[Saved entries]

= = = = =

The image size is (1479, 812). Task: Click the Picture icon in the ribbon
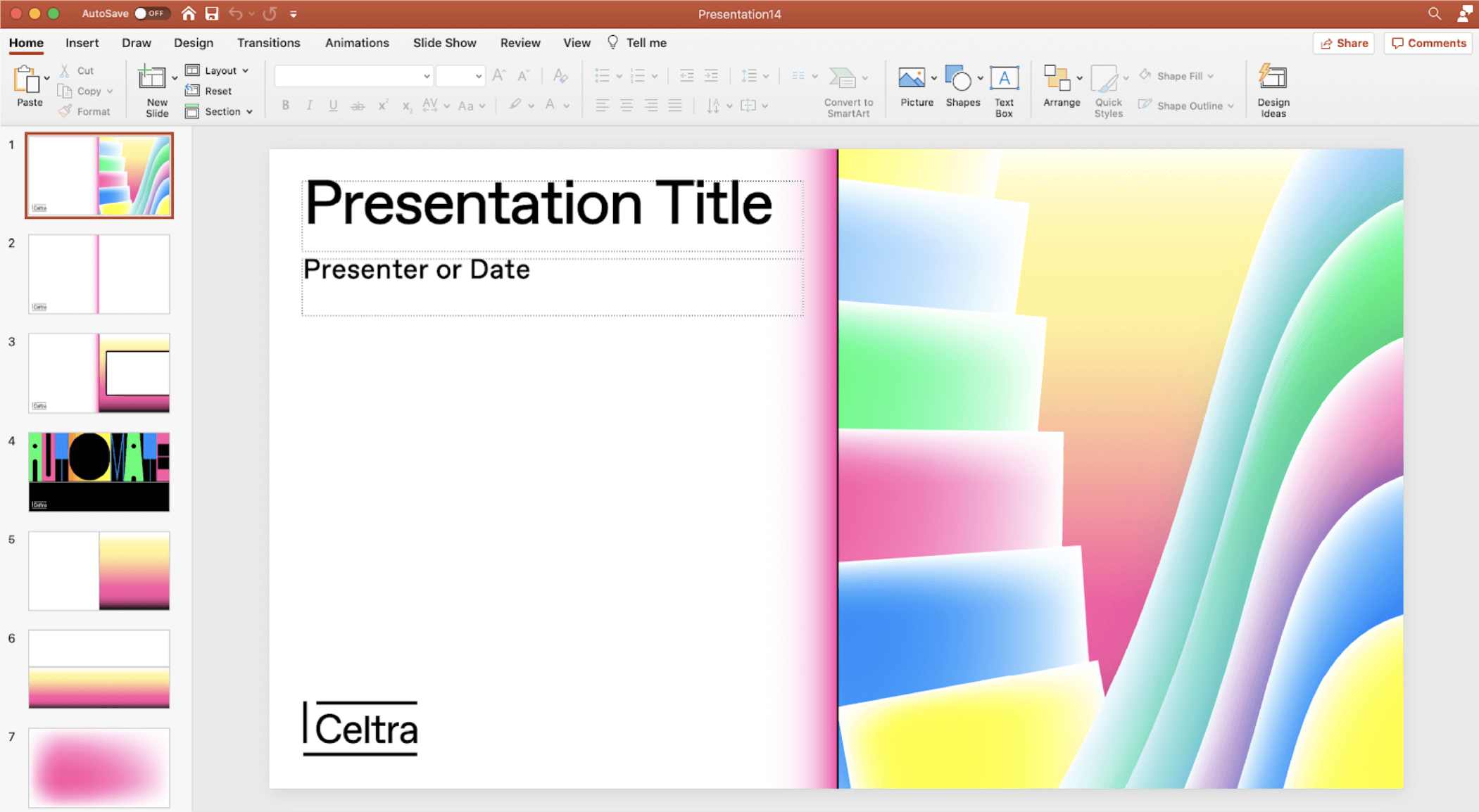(x=912, y=79)
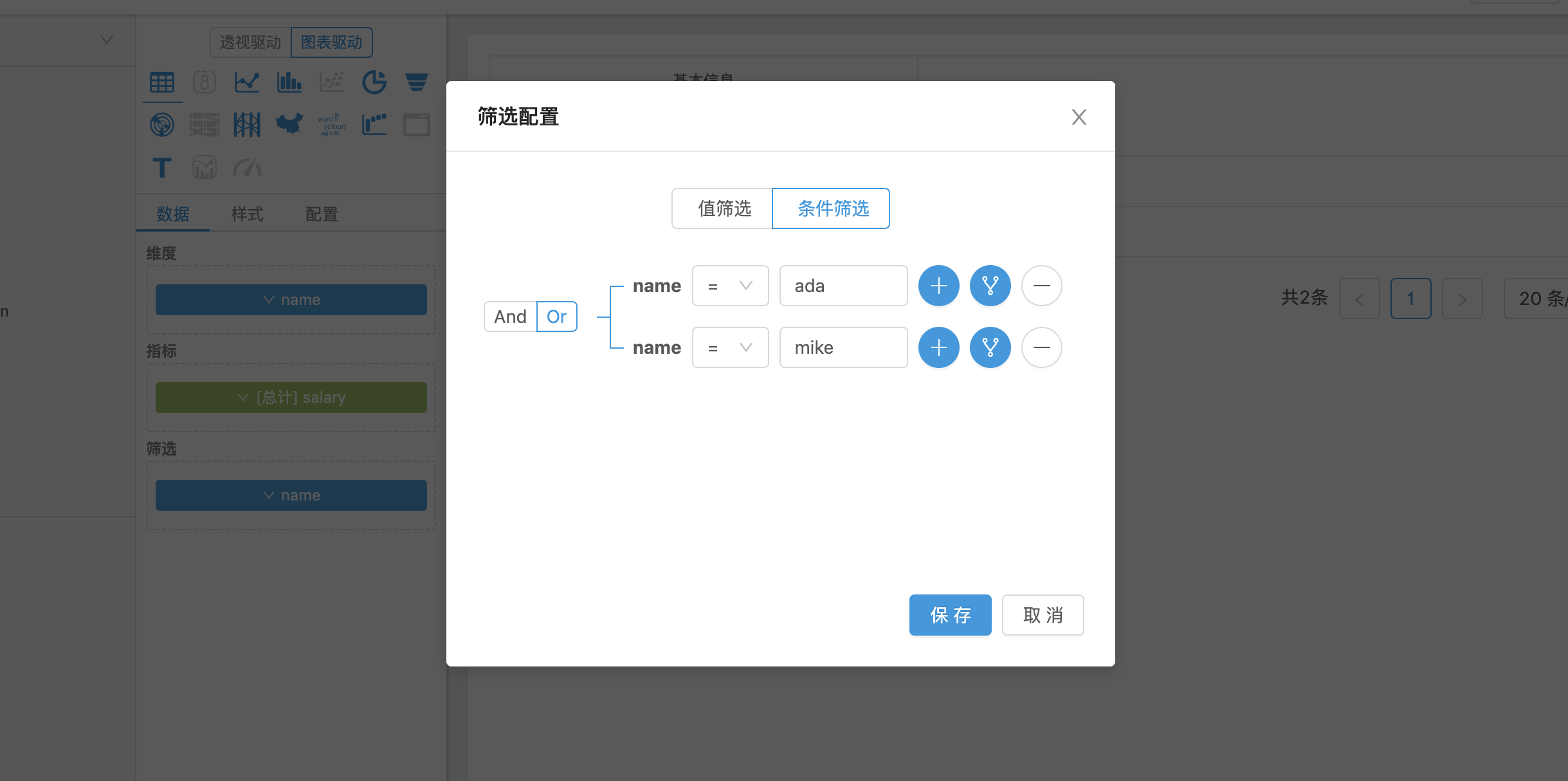The height and width of the screenshot is (781, 1568).
Task: Add branch group on the ada row
Action: [990, 286]
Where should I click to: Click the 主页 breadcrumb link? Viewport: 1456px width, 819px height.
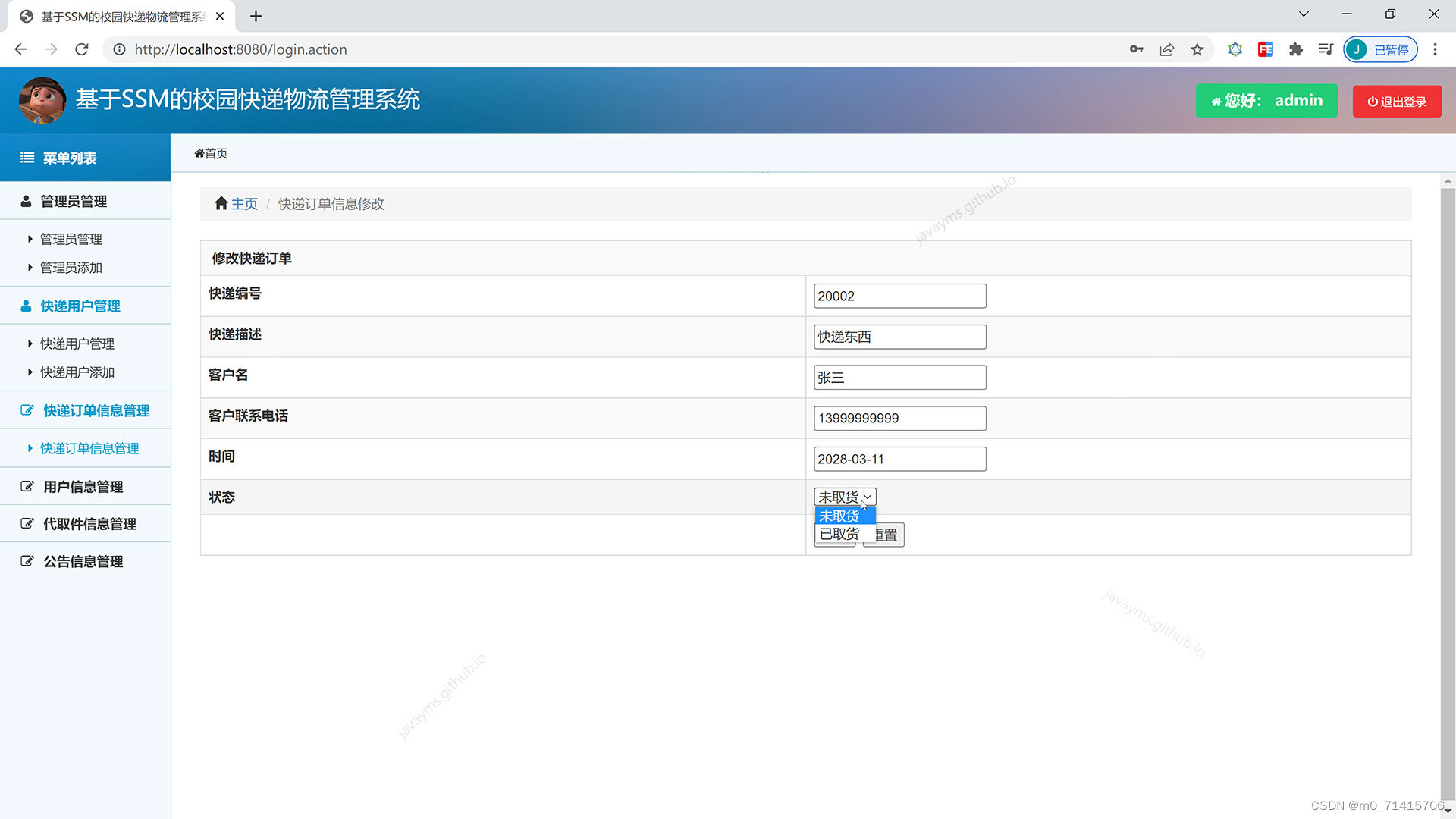click(244, 204)
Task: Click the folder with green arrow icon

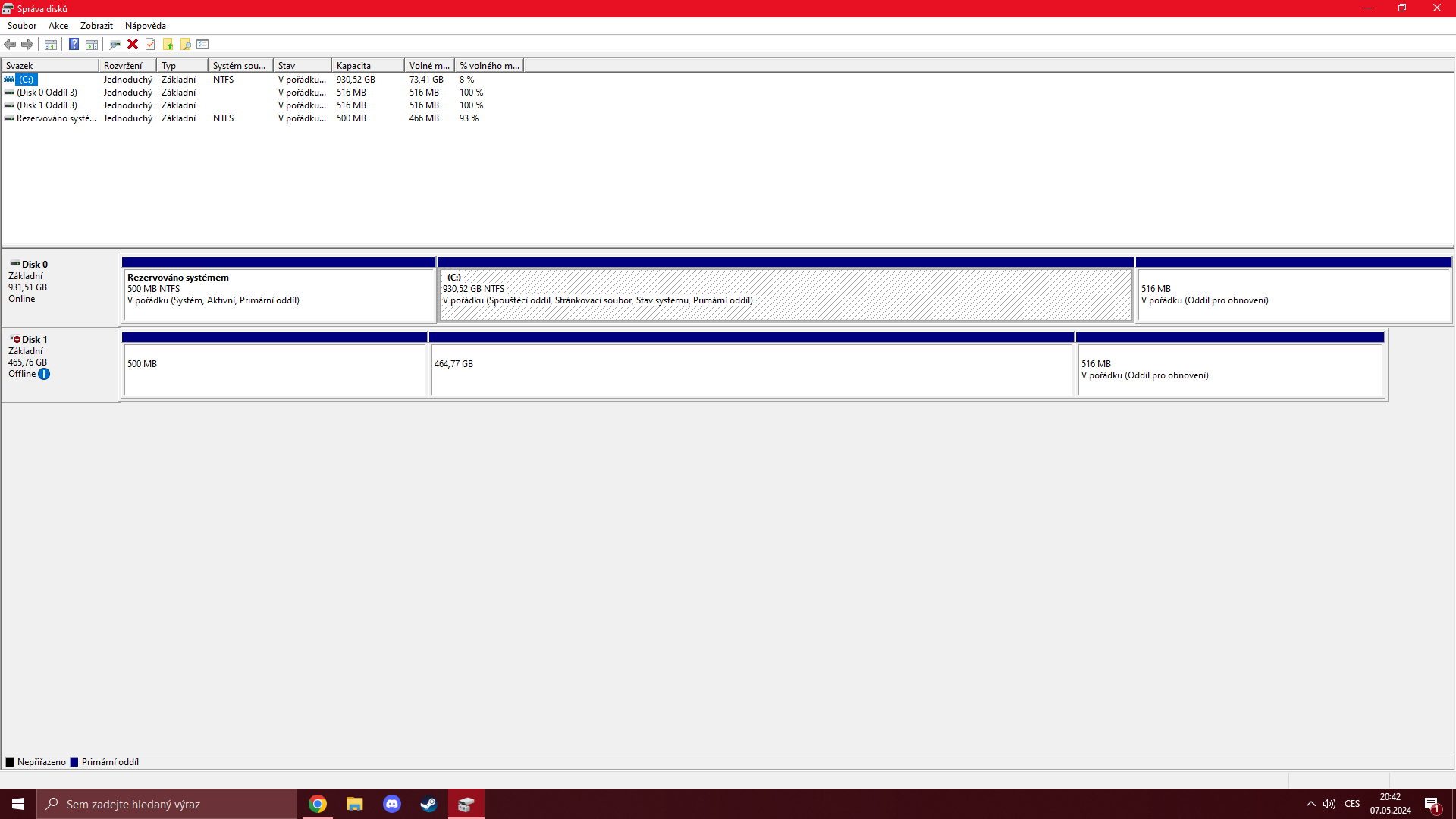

= = = = =

ACTIVITY » Only the pictures stay out; the rest of the entries above must be written out exactly.

RESPONSE AREA »
The image size is (1479, 812). Task: Click the Picture icon in the ribbon
(x=912, y=79)
The height and width of the screenshot is (781, 1568).
Task: Add branch group on the ada row
Action: [990, 286]
Where should I click to: Click the 主页 breadcrumb link? Viewport: 1456px width, 819px height.
click(244, 204)
Task: Click the folder with green arrow icon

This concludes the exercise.